> _Task to complete_
What to return is the tail of the data, from the line that contains "Task: Uncheck the SSID broadcast checkbox" down to the last line, copied exactly.

> _Data extracts_
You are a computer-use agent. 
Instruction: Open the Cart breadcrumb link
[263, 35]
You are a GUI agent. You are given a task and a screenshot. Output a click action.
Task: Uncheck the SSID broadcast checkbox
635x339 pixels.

> _Solution for this problem_
Task: Uncheck the SSID broadcast checkbox
635x339 pixels.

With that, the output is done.